Je suppose qu'il avait son idée en tête, il m'a manipulée pour arriver à ses fins et c'est par les chatouilles qu'il a commencé à prendre possession de mon corps. Cela me faisait rire et j'aimais bien que l'on s'occupe de moi, comme ce n'était pas si souvent le cas. Là, j'étais à la fête et je me suis laissée aller en toute confiance. D'ailleurs comment résister au plaisir de rire et d'être bien ?

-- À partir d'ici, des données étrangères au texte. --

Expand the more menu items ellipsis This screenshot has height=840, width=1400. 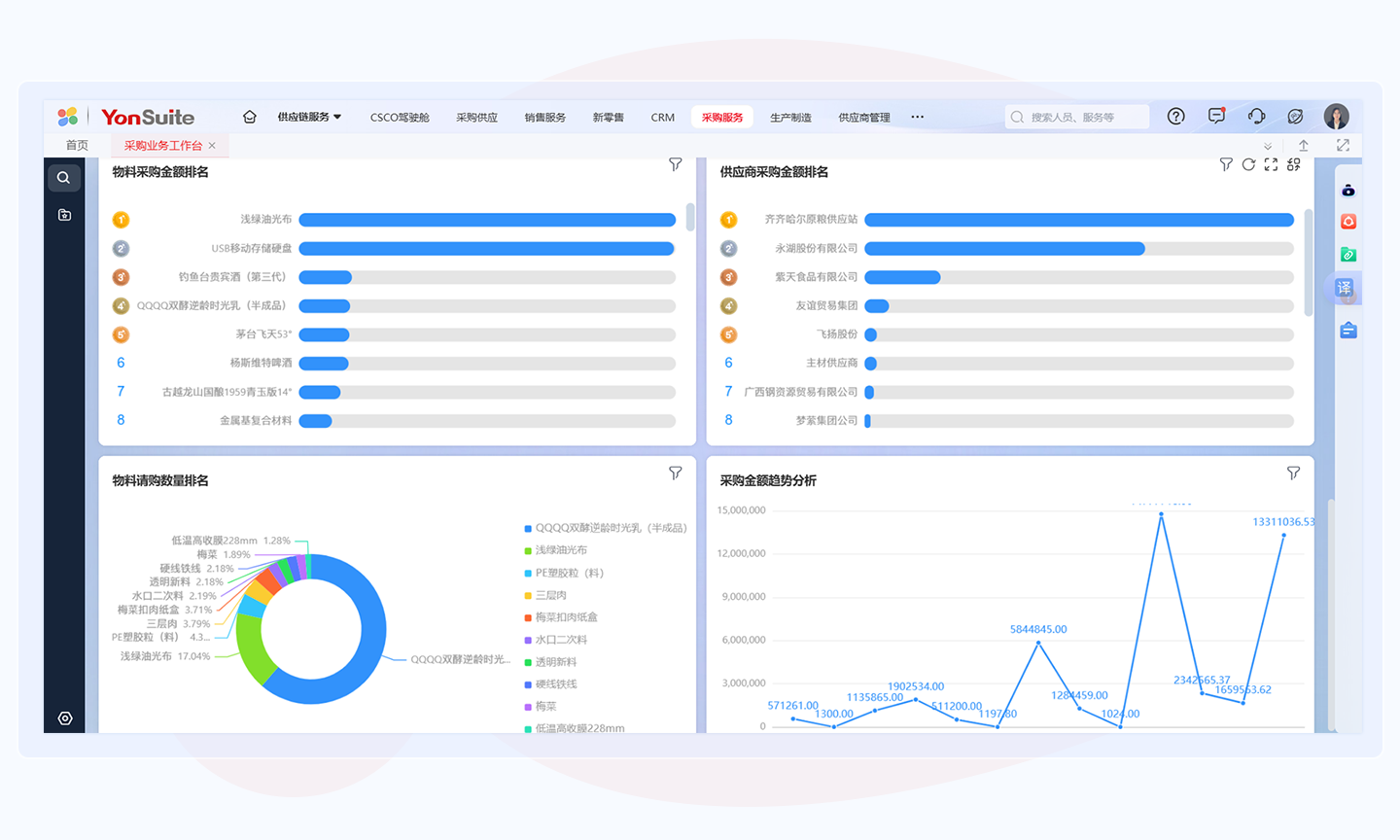(917, 117)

Donc de chatouilles en chatouilles, j'étais surexcitée comme peut l'être une enfant de 6 ou 8 ans, quand soudain j'ai senti les mains de mon grand frère qui descendaient vers le bas de mon corps. Il essayait d'enlever ma culotte. Ce fut un premier signal d'alarme que quelque chose n'allait pas, mais j'étais avec mon grand frère que j'adorais et puis, et puis... et puis très vite, les chatouilles ont repris et avec elles, le rire que j'aimais tant.

Mais l'insistance de ses mains qui essayaient à nouveau d'enlever ma culotte, m'a inquiétée, on aurait dit que ce n'est plus le même jeu... c'était bizarre et ça m'a mis mal à l'aise. Alors, malgré la surexcitation due aux chatouilles et le rire devenu quasiment mécanique, j'ai écouté ce malaise et je me suis débattue. J'ai voulu me soustraire à ses mains et j'ai envisagé de partir en glissant de l'autre coté du lit, le coté qui était vers la sortie de la chambre, vers cette porte qui donnait sur la chambre de mes parents puis vers le séjour.

Mais lui avait 6 ans de plus, il était plus fort et avait une idée derrière la tête, un désir à assouvir. Quand il a compris que j'allais lui échapper, il s'est dépêché de faire le tour du lit, vite, très vite pour me barrer la route. Et tandis que tout en riant encore, je me laissais glisser du lit pour partir il a enfoncé brutalement et profondément ses doigts dans mon vagin. La douleur m'a saisie, j'ai eu l'impression de m'être empalée sur sa main, je me suis sentie foudroyée par la violence et la soudaineté des sensations.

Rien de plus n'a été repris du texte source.